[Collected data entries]
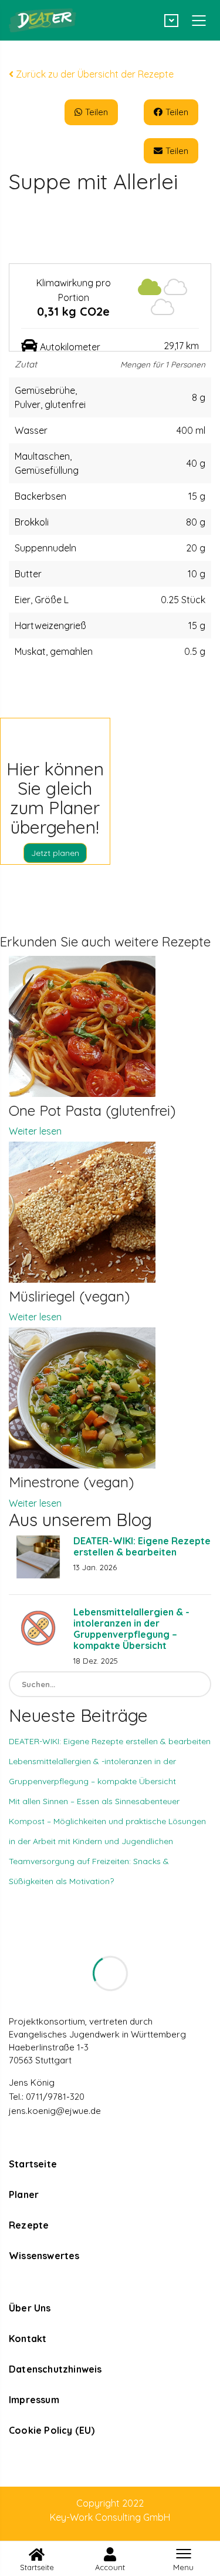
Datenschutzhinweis (55, 2369)
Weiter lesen (35, 1131)
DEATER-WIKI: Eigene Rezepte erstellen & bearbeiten (142, 1546)
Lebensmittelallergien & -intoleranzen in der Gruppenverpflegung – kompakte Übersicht (131, 1628)
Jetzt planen (55, 853)
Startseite (33, 2164)
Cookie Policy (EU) (52, 2430)
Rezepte (29, 2225)
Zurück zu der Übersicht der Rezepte (93, 74)
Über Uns (30, 2308)
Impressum (34, 2400)
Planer (24, 2194)
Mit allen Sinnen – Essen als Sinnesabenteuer (94, 1801)
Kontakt (27, 2338)
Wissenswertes (44, 2255)
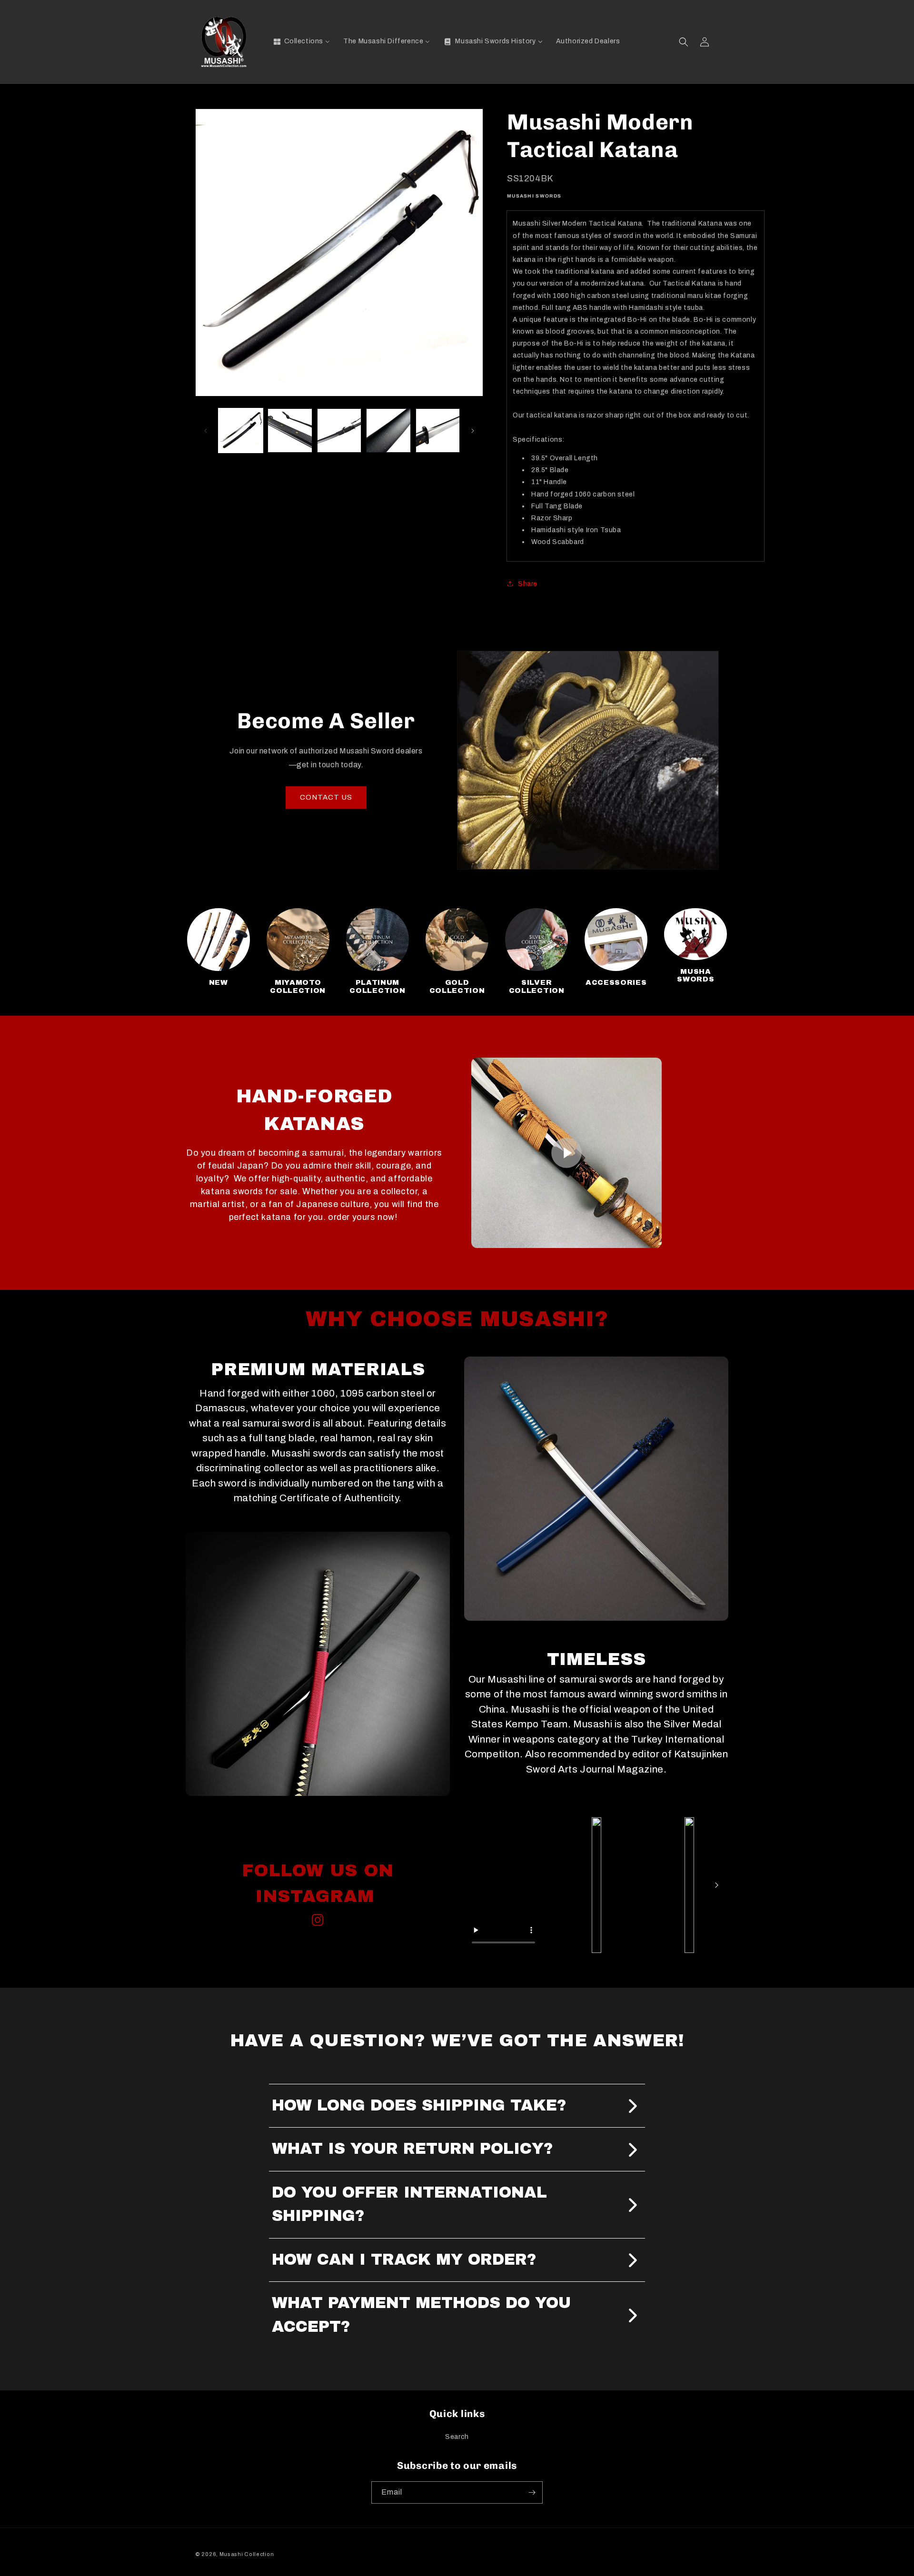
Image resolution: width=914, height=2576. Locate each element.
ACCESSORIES (616, 982)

## REQUIRED ACTION
Repeat the lines above precisely and skip every picture.

## SOLUTION TO THIS TASK
Datenschutzhinweis (55, 2369)
Weiter lesen (35, 1131)
DEATER-WIKI: Eigene Rezepte erstellen & bearbeiten (142, 1546)
Lebensmittelallergien & -intoleranzen in der Gruppenverpflegung – kompakte Übersicht (131, 1628)
Jetzt planen (55, 853)
Startseite (33, 2164)
Cookie Policy (EU) (52, 2430)
Rezepte (29, 2225)
Zurück zu der Übersicht der Rezepte (93, 74)
Über Uns (30, 2308)
Impressum (34, 2400)
Planer (24, 2194)
Mit allen Sinnen – Essen als Sinnesabenteuer (94, 1801)
Kontakt (27, 2338)
Wissenswertes (44, 2255)
Image resolution: width=914, height=2576. Locate each element.
ACCESSORIES (616, 982)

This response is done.